Carbone & Silicium (2020)

de Mathieu Bablet

Dans un futur proche aux États-Unis, une organisation a mis au point une intelligence artificielle particulièrement aboutie, capable d’agir de façon autonome et de développer des sentiments, comme les humains. Les deux premiers robots dotés de cette intelligence nouvelle serviront de prototypes et de sujets d’expériences : ils s’appellent Carbone et Silicium.

Mais comment se contenter d’une vie de rat de laboratoire quand il y a tant de choses à découvrir à l’extérieur ? Nos deux robots vont rapidement s’affranchir de ces limites et construire leur rapport au monde, chacun à leur façon.

Carbone and Silicium image2 © Ankama - Mathieu Bablet

”De ces données dépendront votre compréhension du monde et votre rapport à lui.”

L’album aborde bien sûr la thématique de l’intelligence artificielle. Qu’appelle-t-on être vivant ? Que nomme-t-on individu ? Parce que Carbone et Silicium sont capables de rire, de s’ennuyer, d’être surpris, tristes ou déçus, cela signifie-t-il qu’ils sont des êtres humains à part entière ?

Dans cette société du futur qui cohabite au quotidien avec les robots, la réponse est non. Les robots voyagent en soute à côté des animaux, peuvent servir de poupée sexuelle et sont programmés pour vivre aussi longtemps qu’un chat, histoire d’être rentables. Difficile de voir le fonctionnement de cette société autrement que comme une usine à souffrance.

“Vous ne serez pas soumis aux traditions ni à la culture. Seule l’histoire avec un grand H vous servira de repère.”

Évidemment, au fil de son récit, c’est aussi la société actuelle que Mathieu Bablet nous force à regarder dans le blanc des yeux. Noriko, l’une des fondatrices du programme à l’origine de la création de nos deux héros, nourrit une véritable passion pour eux.

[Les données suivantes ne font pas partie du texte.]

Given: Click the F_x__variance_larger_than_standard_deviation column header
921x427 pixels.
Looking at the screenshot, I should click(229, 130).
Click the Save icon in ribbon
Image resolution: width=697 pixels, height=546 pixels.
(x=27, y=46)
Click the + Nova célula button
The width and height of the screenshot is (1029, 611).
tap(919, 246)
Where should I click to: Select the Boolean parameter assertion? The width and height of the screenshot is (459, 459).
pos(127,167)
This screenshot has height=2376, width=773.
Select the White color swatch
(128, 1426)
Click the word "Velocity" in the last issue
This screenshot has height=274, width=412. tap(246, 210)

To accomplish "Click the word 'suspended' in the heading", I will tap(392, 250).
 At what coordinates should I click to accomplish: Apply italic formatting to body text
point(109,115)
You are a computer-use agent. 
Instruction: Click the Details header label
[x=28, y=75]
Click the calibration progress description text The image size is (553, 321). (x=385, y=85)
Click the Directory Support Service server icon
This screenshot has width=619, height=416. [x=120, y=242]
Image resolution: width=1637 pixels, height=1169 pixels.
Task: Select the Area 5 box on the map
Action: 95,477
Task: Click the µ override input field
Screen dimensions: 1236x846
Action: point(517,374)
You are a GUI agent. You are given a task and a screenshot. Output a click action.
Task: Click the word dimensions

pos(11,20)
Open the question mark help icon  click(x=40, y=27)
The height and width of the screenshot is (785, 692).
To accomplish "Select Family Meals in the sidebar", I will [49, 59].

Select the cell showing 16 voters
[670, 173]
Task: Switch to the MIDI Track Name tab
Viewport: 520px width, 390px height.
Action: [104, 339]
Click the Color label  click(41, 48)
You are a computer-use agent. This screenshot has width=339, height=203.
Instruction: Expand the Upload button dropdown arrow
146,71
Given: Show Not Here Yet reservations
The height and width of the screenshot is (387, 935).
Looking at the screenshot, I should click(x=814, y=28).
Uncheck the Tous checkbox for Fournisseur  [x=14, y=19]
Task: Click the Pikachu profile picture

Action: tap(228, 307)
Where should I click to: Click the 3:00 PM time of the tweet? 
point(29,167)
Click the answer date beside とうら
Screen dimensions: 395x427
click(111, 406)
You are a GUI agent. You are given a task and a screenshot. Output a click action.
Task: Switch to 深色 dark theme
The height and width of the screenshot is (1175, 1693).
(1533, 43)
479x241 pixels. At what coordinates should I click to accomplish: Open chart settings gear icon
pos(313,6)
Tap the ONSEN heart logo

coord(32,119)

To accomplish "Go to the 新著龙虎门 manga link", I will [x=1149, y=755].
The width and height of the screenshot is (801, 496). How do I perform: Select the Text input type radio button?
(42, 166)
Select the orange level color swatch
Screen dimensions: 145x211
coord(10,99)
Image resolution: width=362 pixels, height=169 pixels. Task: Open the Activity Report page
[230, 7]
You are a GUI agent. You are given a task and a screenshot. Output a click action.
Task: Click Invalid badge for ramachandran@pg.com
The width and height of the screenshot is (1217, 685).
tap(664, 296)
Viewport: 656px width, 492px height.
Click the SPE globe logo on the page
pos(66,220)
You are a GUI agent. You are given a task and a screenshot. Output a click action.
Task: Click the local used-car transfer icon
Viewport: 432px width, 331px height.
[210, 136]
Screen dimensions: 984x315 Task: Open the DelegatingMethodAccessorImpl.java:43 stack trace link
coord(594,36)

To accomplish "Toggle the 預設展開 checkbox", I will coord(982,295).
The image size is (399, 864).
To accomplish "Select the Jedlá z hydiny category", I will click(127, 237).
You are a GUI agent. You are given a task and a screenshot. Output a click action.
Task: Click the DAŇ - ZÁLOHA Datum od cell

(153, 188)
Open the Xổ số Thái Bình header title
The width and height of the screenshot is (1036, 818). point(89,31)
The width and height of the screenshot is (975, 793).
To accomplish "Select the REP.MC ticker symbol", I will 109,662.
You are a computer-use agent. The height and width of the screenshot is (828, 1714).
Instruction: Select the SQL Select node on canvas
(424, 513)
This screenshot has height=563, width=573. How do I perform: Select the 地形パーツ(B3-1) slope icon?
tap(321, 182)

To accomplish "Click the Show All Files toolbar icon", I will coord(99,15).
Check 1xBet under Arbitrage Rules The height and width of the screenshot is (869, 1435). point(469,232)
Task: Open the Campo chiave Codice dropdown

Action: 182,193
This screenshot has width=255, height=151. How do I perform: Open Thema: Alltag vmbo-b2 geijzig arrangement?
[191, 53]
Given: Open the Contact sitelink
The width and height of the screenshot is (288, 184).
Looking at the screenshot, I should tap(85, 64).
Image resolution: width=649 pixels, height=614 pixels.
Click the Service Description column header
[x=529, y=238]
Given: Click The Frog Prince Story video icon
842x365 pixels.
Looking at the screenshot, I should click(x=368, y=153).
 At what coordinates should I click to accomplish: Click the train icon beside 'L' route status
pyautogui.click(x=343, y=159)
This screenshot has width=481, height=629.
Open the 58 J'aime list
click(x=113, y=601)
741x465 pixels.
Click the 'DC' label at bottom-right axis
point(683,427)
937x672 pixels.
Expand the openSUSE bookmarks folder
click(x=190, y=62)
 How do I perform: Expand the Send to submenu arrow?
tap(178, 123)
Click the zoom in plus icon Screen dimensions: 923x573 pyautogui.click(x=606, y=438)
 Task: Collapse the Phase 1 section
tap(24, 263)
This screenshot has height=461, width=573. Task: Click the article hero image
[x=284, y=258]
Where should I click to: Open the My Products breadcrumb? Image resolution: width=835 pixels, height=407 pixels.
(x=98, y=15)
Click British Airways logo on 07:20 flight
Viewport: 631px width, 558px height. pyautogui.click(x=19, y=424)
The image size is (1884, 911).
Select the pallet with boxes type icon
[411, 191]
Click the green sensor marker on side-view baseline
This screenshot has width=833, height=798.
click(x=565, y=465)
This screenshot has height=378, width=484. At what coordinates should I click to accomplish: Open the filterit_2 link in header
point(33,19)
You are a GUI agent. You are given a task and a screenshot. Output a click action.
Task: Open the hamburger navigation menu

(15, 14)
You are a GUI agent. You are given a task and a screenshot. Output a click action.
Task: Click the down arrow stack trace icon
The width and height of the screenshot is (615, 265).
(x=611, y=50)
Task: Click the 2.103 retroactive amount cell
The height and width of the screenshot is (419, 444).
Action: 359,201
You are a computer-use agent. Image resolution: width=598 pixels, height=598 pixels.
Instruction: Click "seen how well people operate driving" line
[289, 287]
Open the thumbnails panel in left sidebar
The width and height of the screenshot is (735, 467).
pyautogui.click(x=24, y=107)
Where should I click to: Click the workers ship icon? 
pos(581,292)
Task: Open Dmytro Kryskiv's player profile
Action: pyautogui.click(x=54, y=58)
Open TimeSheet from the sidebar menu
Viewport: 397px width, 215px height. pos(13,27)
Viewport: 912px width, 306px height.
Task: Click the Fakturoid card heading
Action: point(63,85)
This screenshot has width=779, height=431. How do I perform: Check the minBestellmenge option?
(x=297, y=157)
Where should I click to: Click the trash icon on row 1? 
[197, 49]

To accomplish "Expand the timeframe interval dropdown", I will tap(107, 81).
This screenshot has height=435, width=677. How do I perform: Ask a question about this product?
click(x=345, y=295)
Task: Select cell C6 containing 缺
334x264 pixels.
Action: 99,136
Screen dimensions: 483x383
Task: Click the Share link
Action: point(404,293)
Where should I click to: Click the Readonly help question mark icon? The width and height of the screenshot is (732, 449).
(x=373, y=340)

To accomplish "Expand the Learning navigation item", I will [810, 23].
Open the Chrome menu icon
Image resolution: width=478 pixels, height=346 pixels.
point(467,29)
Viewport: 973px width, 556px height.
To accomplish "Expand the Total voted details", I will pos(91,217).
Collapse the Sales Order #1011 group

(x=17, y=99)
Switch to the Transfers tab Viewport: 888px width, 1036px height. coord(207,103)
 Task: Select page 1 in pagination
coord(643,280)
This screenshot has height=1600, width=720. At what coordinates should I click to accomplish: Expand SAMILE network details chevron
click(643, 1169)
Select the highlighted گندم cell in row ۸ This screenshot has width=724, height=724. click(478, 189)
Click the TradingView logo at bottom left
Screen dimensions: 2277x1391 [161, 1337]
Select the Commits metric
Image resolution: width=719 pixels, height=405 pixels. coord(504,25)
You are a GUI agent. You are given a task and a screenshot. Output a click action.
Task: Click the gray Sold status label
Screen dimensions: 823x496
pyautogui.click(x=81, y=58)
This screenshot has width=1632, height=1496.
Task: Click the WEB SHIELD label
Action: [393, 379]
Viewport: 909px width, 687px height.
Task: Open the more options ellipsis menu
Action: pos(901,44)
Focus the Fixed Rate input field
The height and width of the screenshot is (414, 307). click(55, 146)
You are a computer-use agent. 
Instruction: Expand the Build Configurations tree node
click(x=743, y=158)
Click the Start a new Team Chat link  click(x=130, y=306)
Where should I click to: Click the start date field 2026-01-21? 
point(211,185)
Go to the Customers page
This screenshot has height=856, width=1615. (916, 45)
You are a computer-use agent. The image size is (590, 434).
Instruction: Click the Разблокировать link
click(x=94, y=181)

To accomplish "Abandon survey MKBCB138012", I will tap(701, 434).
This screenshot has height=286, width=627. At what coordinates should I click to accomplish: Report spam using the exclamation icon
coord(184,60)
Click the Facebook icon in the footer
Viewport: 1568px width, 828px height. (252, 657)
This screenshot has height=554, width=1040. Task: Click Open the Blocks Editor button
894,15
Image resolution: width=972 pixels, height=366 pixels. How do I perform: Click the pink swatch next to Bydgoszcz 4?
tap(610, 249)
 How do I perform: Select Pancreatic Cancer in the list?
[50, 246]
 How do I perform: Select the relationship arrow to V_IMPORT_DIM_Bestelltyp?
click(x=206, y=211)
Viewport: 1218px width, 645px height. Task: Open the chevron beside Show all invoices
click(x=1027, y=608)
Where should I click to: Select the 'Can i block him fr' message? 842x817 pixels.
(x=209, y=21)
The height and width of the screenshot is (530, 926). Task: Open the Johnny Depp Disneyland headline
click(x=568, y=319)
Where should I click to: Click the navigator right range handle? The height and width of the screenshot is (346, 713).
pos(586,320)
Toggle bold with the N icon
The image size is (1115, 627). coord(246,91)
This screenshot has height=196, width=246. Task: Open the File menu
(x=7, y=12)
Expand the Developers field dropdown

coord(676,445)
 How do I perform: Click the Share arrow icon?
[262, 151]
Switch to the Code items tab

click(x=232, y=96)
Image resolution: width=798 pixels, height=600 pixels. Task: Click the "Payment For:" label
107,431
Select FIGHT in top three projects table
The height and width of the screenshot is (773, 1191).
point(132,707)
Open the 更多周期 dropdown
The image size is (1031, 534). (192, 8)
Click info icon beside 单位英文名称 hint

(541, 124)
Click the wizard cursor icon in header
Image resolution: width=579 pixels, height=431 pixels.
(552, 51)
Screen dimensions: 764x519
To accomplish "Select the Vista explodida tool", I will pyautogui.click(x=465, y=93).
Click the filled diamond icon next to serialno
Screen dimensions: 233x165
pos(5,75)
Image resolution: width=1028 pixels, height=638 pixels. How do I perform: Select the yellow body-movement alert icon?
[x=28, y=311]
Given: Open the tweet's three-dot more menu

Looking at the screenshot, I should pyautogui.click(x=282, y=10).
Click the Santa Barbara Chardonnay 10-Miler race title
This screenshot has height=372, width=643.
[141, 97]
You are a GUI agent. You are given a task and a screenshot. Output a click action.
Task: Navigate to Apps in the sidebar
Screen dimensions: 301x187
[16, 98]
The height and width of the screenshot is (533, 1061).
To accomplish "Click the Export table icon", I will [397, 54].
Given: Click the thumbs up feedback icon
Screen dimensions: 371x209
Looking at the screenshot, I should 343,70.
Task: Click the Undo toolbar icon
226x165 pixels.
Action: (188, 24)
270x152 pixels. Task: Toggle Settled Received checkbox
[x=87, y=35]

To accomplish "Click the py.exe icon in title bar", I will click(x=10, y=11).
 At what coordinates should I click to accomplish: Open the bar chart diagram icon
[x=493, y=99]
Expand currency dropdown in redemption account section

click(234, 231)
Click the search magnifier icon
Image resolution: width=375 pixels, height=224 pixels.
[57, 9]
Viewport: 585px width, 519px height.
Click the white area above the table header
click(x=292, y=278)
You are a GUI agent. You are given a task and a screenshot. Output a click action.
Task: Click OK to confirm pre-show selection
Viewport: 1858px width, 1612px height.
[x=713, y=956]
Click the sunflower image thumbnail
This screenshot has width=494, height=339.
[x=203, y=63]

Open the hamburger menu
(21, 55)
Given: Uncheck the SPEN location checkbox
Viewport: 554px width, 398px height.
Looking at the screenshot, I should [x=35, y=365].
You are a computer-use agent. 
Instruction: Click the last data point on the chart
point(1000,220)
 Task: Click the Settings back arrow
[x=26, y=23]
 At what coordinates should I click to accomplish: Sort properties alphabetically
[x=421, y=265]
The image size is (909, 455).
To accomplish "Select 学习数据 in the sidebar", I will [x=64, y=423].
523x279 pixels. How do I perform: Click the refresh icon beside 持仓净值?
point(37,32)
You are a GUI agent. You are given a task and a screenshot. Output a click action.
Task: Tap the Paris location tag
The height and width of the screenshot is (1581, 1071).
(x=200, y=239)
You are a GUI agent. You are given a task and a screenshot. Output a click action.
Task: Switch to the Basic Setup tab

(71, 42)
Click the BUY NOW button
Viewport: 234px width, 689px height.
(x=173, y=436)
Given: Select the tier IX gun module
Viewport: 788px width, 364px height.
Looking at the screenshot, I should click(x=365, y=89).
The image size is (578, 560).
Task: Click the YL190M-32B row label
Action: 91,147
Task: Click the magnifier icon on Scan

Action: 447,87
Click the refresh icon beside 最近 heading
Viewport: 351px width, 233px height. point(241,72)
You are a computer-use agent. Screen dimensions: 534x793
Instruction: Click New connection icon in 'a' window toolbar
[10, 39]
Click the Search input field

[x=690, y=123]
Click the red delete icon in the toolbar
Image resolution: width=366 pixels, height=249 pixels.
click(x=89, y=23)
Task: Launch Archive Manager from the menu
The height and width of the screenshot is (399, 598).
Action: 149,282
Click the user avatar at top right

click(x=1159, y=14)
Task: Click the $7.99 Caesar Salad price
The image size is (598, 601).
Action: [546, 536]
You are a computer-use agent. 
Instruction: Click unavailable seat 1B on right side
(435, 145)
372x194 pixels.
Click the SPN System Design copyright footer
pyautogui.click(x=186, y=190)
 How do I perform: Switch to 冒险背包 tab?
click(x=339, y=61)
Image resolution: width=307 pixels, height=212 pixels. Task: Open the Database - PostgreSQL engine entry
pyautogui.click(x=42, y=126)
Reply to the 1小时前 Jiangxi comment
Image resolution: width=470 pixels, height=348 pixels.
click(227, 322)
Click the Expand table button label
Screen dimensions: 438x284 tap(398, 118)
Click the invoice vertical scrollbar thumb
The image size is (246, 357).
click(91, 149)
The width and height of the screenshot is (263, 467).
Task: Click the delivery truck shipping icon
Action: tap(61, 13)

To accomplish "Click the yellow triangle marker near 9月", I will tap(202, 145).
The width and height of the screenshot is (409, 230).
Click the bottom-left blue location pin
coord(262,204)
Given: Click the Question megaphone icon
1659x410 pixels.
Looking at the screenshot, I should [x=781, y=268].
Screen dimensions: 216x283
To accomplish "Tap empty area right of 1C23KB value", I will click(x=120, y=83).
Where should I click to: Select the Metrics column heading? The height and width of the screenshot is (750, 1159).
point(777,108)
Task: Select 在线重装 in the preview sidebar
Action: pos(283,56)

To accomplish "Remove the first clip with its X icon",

De son point de vue, Carbone et Silicium sont largement plus sages que les humains qui les ont créés. Et pour une raison toute simple : la culture, la religion, les traditions, n’ont pas participé à leur construction en tant qu’individus. Ils ont appris tout ce qu’il fallait savoir en quelques secondes, et découvrent maintenant le monde avec ces données en tête. Par ces mots, Noriko critique ce que l’humain est devenu, et le destin cruel qu’il a offert à la planète.

Dans son album, Mathieu Bablet nous emmène à la découverte de l’Inde qui déborde sous les déchets, de la chute du capitalisme aux États-Unis ou encore de la crise migratoire devenue ingérable en Europe. Pour Noriko, toutes ces tragédies font suite à la stupidité humaine nourrie par des siècles de traditions.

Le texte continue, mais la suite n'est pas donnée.